-- start of Passage to read --

A structured set of objections, weighed in public.

Desk editor's note, referee report, simulated authors' rebuttal, and a circularity audit. Tearing a paper down is the easy half of reading it; the pith above is the substance, this is the friction.

Desk Editor's Note private letter to a colleague

BOKBO adds conformal abstention to K-sample VLA policies and shows internal scores track noise not safety, but the guarantees rest on empirical calibration of a learned predictor.

read the letter

The main point is that this paper supplies a conformal layer so VLA policies can abstain when every one of the K sampled actions is unsafe, plus an analysis that policy confidence and disagreement mostly follow the sampling noise level rather than actual violations.

What is new is the conformal risk control wrapper for the K-sample inference setting, including a Mondrian per-task variant that narrows the gap on hard tasks. The structural failure result is concrete: the base scores correlate 0.98 with the noise hyperparameter sigma but sit at the noise floor with safety violations. They also flag and correct the force-threshold pitfall that was inflating reported violation rates by 5x.

The experiments report 78% coverage and 70% success at epsilon 0.05 on libero_object, stable across five seeds, with the Mondrian version raising the minimum per-task hold fraction from 0.71 to 0.93. Results hold on a second benchmark and under some distribution shifts.

The soft spot is that the finite-sample distribution-free claim depends on the learned violation predictor (conditioned on visual features and task identity) delivering tight enough calibration. The conditional bound holds on only 86% of bootstrap splits, so the guarantee is partial in practice. If exchangeability between calibration and test points breaks because of the predictor, the safety transfer weakens. The paper does not appear to supply a parameter-free derivation that avoids this dependence.

This is for people building deployable VLA systems who need a practical abstention mechanism. It has enough new analysis and a working method to deserve a serious referee.

Referee Report

2 major / 2 minor

Summary. The paper proposes BOKBO, the first conformal abstention layer for K-sample VLA inference. It provides finite-sample distribution-free guarantees (global and Mondrian/per-task variants) on executed-violation rate by using a learned violation predictor conditioned on semantic visual features and task identity. The work identifies a structural failure mode of policy-internal nonconformity scores under perturbation-based K-sampling (0.98 correlation with noise hyperparameter σ but near-zero with actual violations), replicates the analysis under token-level temperature sampling, corrects a methodological pitfall with globally-set force thresholds that inflate violation rates by 5×, and reports empirical results on libero_object_temp_x0.1 and libero_spatial_temp_x0.1 with OpenVLA-OFT and π0-FAST (conditional CRC bound holds on 86% of bootstrap splits at ε=0.05 with 78% coverage and 70% success; Mondrian raises min per-task hold fraction to 0.93).

Significance. If the central claims hold, BOKBO would be a meaningful addition to test-time scaling methods for VLAs by adding calibrated abstention with explicit finite-sample guarantees on safety violations. The identification and correction of the force-threshold pitfall and the exposure of the nonconformity-score failure mode are concrete contributions. The Mondrian variant addressing per-task gaps is a useful extension of standard conformal methods.

major comments (2)

-- end of Passage to read --

In the review of BOKBO, by what factor does the globally set force-threshold pitfall inflate reported violation rates?

-- start of Material shown --

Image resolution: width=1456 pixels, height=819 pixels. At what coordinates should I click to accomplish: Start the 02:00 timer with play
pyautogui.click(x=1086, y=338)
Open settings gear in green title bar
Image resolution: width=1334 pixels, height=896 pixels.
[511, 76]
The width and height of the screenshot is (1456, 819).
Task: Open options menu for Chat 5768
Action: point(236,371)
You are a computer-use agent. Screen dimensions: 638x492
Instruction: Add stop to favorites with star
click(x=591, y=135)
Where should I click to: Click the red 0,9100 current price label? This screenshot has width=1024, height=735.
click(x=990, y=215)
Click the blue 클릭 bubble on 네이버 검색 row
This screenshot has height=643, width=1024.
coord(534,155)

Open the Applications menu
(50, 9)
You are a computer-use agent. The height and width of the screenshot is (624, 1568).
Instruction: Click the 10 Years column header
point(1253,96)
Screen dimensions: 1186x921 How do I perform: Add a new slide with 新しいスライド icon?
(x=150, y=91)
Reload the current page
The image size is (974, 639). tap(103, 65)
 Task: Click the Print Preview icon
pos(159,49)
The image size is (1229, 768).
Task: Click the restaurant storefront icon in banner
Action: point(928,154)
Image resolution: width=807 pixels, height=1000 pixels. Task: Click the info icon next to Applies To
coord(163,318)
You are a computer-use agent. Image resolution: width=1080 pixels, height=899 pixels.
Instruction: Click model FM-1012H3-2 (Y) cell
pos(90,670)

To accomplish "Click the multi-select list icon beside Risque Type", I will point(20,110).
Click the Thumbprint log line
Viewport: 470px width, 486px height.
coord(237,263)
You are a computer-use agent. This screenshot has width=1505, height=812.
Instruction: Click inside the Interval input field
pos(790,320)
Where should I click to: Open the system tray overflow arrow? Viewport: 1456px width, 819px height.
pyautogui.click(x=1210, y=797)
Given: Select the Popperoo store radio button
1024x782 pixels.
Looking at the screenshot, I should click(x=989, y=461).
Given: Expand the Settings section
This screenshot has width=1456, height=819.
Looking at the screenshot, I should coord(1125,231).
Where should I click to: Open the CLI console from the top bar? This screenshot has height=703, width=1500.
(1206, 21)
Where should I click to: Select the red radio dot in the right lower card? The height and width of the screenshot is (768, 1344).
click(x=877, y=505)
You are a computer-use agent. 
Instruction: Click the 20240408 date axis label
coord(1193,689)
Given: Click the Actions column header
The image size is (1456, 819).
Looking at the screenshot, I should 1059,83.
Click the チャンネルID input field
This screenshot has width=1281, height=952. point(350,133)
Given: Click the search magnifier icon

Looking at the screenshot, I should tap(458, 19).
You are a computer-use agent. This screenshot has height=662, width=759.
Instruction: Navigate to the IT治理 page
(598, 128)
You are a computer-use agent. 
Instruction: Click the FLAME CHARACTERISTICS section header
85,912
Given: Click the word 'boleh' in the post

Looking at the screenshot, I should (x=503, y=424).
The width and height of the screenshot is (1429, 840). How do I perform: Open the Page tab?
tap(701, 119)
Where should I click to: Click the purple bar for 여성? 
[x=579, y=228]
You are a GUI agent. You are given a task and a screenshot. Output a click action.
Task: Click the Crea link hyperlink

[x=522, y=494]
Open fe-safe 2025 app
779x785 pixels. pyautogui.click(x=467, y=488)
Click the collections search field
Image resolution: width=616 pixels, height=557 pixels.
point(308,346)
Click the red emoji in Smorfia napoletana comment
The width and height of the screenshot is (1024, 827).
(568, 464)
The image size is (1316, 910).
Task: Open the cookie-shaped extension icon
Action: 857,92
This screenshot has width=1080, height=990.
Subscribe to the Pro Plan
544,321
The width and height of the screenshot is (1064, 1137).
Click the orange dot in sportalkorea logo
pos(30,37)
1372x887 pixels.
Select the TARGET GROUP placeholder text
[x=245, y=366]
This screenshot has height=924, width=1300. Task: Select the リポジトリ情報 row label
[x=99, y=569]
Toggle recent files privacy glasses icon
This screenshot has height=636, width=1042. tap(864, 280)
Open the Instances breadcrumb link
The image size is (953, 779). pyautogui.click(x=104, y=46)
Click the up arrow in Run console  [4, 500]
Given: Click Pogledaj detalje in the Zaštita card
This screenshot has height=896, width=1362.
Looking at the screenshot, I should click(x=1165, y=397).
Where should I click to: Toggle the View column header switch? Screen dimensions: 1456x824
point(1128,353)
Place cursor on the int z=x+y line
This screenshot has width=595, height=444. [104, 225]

-- end of Material shown --

## Reply to the task
By 5x.